Tom caught the boy with his pockets full of apples and his arms full of bread. He had cake in his mouth, and Tom looked at him for a moment, but said nothing just yet.
The boy's mouth was too full of cake to say anything immediately either. He had gotten entirely fat and chubby since he started going to Hogwarts; the unlimited and good-quality food gave him the cheeks and facial features of a pig. Great big stomach and eyes that were disappearing into his face, though Tom stayed skinny, and the boy lost ten, fifteen pounds every summer that he had gone back.

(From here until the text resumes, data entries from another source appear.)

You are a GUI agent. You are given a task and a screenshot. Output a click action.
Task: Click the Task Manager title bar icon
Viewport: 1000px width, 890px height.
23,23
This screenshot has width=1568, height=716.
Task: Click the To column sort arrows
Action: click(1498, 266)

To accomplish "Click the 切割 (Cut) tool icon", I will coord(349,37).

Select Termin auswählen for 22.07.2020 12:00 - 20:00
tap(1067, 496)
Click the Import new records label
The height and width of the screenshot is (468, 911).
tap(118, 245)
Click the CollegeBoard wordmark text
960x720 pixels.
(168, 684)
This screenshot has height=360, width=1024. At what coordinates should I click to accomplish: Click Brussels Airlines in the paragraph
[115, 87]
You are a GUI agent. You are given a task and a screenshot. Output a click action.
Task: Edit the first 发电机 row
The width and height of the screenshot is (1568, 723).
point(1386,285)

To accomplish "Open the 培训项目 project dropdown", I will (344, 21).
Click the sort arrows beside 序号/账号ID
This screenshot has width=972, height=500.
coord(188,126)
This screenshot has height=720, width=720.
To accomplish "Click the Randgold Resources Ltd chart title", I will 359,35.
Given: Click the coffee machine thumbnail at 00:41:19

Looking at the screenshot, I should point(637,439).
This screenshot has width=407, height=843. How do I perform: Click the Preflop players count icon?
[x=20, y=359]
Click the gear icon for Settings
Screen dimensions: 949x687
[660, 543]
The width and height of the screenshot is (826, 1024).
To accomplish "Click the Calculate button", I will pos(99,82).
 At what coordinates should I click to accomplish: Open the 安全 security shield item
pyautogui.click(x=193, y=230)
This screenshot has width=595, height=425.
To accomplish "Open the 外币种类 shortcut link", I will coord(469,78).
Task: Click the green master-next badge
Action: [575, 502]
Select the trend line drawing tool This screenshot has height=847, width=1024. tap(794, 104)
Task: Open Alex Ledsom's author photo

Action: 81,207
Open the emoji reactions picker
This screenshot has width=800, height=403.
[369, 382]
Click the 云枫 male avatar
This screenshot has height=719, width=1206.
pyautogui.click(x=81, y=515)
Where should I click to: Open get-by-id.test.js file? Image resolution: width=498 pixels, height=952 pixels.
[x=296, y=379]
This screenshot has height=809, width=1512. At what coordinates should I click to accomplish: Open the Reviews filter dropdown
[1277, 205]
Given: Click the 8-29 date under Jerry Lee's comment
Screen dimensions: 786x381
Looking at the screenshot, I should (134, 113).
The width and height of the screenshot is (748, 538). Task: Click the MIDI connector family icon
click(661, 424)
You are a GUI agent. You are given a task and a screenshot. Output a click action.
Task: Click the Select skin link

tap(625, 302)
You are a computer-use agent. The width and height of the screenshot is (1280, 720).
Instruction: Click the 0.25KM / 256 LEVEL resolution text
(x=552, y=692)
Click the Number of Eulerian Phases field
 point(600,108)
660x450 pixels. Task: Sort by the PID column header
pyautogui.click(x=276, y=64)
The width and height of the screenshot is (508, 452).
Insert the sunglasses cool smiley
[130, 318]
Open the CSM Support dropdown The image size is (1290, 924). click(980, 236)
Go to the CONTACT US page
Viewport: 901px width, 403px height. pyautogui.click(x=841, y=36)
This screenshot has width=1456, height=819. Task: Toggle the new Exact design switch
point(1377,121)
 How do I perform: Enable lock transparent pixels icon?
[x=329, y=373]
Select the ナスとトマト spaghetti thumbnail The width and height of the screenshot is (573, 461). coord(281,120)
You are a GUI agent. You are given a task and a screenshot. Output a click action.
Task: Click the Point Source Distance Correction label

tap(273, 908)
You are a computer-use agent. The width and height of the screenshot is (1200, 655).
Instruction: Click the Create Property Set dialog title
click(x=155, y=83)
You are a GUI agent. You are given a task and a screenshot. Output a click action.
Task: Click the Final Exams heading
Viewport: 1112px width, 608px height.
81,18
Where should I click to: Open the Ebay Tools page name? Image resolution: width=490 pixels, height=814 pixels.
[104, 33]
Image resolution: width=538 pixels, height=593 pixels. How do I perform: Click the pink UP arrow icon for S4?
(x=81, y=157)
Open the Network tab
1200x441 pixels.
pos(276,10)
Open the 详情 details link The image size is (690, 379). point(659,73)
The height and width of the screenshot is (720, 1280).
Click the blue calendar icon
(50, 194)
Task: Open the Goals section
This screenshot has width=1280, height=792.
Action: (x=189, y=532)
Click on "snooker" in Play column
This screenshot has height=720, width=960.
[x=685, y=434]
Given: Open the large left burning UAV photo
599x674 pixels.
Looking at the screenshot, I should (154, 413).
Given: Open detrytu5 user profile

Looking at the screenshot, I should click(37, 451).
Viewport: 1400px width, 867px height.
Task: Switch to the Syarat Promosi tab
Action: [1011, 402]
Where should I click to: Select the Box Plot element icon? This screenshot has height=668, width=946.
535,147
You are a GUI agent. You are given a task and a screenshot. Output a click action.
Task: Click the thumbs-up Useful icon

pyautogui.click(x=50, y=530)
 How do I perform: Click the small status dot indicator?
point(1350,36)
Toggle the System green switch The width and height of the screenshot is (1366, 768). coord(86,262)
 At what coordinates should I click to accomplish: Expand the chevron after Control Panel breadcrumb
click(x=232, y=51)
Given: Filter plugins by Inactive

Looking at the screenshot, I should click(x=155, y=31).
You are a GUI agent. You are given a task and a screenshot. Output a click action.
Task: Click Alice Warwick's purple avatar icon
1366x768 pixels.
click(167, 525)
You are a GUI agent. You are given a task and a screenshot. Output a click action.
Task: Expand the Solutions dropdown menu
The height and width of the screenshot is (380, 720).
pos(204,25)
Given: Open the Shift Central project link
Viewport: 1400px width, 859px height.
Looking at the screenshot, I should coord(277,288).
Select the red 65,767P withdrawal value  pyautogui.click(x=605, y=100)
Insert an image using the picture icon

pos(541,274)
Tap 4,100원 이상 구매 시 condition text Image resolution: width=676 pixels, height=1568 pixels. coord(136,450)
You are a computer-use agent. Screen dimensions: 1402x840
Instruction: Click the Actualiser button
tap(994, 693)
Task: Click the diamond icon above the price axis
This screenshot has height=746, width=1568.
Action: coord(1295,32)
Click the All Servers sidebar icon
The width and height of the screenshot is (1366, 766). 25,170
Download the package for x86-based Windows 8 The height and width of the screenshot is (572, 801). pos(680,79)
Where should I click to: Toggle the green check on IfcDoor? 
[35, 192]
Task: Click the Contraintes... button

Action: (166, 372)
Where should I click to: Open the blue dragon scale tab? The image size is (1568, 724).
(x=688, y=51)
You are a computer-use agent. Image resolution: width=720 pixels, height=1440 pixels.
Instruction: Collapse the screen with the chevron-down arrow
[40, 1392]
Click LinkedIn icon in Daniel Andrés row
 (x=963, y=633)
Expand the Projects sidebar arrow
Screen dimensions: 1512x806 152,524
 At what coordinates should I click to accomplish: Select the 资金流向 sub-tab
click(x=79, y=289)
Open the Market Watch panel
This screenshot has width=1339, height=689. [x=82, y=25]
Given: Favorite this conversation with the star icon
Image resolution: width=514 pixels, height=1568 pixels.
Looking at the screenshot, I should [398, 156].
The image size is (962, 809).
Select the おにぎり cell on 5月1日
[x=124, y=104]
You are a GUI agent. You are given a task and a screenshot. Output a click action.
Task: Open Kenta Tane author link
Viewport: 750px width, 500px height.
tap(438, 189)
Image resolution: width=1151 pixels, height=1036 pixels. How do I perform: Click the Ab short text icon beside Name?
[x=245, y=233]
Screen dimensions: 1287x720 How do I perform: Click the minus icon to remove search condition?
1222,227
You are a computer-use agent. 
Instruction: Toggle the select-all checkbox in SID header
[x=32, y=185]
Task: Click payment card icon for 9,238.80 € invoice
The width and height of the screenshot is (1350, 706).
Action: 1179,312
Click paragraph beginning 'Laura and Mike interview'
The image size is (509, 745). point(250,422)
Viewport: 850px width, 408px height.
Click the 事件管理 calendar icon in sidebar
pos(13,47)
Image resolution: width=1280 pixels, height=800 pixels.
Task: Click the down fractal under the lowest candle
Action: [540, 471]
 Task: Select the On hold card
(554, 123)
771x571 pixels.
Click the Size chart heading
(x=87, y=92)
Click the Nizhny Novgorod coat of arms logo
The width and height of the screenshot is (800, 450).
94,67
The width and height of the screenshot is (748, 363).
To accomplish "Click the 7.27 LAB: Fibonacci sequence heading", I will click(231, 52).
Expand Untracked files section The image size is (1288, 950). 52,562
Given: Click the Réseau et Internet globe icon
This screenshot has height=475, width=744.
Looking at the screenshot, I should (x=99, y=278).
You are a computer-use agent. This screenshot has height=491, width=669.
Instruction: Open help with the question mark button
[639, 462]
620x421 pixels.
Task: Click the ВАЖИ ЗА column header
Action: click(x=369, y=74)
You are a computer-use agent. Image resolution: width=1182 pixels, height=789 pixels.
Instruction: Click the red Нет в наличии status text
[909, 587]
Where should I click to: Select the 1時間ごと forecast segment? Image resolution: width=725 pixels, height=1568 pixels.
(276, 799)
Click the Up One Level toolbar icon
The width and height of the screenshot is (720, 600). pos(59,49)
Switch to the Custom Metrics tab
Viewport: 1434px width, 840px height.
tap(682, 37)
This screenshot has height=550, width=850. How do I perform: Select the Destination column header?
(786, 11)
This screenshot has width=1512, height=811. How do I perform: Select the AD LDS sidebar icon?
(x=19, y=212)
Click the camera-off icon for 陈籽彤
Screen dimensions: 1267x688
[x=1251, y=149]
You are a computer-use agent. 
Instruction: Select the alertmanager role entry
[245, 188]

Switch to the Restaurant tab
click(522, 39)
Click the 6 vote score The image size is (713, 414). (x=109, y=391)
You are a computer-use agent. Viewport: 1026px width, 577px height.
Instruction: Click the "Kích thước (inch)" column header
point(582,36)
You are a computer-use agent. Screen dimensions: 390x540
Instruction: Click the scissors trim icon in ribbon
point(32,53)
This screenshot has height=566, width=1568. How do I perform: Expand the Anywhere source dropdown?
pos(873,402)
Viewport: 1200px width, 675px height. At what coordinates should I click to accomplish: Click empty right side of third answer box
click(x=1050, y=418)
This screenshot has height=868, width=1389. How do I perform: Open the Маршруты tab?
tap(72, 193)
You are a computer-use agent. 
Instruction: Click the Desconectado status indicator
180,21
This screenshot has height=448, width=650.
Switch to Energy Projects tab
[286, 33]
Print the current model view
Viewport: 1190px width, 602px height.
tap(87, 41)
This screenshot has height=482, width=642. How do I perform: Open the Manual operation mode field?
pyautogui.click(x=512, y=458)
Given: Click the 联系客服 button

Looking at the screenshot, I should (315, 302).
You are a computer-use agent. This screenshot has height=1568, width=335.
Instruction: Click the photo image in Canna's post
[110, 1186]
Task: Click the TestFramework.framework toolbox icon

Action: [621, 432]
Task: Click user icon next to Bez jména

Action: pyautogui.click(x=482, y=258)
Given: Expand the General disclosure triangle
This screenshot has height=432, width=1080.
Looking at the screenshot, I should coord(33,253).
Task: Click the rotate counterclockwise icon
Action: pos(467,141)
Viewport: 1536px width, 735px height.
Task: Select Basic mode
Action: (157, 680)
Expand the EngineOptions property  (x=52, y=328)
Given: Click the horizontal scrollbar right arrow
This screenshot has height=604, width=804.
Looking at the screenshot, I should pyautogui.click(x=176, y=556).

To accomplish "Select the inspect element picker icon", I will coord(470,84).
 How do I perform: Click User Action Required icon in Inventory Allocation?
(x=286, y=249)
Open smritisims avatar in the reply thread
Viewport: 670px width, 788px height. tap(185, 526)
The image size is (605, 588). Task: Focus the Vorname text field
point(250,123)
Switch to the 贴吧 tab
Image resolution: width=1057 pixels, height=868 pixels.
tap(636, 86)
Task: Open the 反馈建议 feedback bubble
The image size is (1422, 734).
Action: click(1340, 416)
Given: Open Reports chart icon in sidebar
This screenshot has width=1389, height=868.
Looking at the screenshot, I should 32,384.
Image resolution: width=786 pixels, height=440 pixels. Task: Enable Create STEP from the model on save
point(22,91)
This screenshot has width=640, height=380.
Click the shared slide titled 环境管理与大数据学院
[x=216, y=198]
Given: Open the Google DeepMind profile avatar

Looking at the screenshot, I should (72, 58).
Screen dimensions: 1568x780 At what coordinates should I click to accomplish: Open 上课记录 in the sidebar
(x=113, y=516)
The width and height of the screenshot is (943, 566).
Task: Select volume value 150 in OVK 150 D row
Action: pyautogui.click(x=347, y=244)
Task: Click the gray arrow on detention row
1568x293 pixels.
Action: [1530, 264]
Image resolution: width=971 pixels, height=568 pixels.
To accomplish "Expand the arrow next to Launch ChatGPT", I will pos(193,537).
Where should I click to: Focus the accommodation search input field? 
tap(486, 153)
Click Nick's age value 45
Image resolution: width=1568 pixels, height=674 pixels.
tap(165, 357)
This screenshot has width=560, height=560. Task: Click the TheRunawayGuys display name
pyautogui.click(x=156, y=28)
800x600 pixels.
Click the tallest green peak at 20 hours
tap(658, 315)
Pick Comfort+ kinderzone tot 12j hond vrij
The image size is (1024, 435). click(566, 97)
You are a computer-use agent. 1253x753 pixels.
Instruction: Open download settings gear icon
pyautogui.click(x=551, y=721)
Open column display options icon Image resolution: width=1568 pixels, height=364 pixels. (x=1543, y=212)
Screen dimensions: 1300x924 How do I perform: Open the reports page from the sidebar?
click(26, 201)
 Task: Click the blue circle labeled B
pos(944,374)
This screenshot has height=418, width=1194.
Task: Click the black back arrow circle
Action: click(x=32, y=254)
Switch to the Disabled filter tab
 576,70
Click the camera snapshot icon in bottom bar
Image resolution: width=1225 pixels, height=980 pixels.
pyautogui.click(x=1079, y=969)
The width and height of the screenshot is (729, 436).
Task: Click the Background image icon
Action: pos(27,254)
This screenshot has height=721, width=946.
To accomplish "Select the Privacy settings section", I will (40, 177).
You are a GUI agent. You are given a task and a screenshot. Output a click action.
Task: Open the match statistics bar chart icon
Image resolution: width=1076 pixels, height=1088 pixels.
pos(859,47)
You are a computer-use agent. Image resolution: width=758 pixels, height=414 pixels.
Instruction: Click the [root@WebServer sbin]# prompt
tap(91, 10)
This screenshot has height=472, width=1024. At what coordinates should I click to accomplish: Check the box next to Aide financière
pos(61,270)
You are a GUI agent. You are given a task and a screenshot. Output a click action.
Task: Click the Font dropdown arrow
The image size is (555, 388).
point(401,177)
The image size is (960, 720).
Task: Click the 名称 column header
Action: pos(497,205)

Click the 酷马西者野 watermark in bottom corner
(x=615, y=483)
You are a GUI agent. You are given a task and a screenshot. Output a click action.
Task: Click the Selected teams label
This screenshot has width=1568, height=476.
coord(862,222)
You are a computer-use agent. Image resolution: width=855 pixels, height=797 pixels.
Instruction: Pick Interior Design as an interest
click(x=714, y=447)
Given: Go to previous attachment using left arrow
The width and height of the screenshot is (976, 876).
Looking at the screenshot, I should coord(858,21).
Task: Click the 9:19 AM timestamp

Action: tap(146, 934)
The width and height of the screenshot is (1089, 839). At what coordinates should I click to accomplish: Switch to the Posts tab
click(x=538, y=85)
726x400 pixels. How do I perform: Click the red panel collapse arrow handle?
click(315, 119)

While he was a prefect, Tom made a reputation for himself by never beating another student yet maintaining the strength of his authority. Instead, his punishments were always magical or ones that involved nothing more than the sheer strength of his personality bearing down on you and crushing a soul-deep acknowledgement that you had erred out of you like oil out of a seed, and Tom could see the little flicker of fear across his orphanage mate's eyes. "Come on, Tom," the boy said, wheedling. "Let me go. It's your old mate Neil, from the Boys Home. Remember me? I shared a room with you for years; we shared a room summer before last, too." He reached forward to take Tom's hand, perhaps pleadingly, but this was not a wise move as a cake tumbled out of his pocket at that moment.
Tom looked as the cake rolled across the floor, hit his shoe, and flipped over and stopped moving. Then he looked up at Neil and raised his wand with something very much like real hatred in his eyes, although his voice was steady. "I'm sorry. Rules are rules. Identidem.."
The fat piggish little boy lurched down to his knees, then, with a sob as his hands dug themselves into his pockets and started pulling out all the fruit and biscuits and candies that te elves had given him. He was crying -- fat globs of tears of that rolled down his cheeks and mixed with the crumbs, and he started to stuff the food into his mouth, repeating what his last action had been before he had met Tom. It was eating, and so he ate and ate and ate, repeating his act under the compulsion of Tom's charm.
"Give it a rest, will you?" he said, in the middle, while the boy was tearing into a miniature meat pie that smeared his fingers and face with fat that the tears just sort of slipped off.
After he said that, though, Tom didn't say anything -- just smiled and watched. He didn't like to be may have done their hunting with dogs and with guns and with gamekeepers, but he didn't need that. He didn't even need the open fields of Yorkshire to do it as long as he had the halls of Hogwarts; in fact, all that he, Tom Riddle, needed was a wand. The rest all came from inside.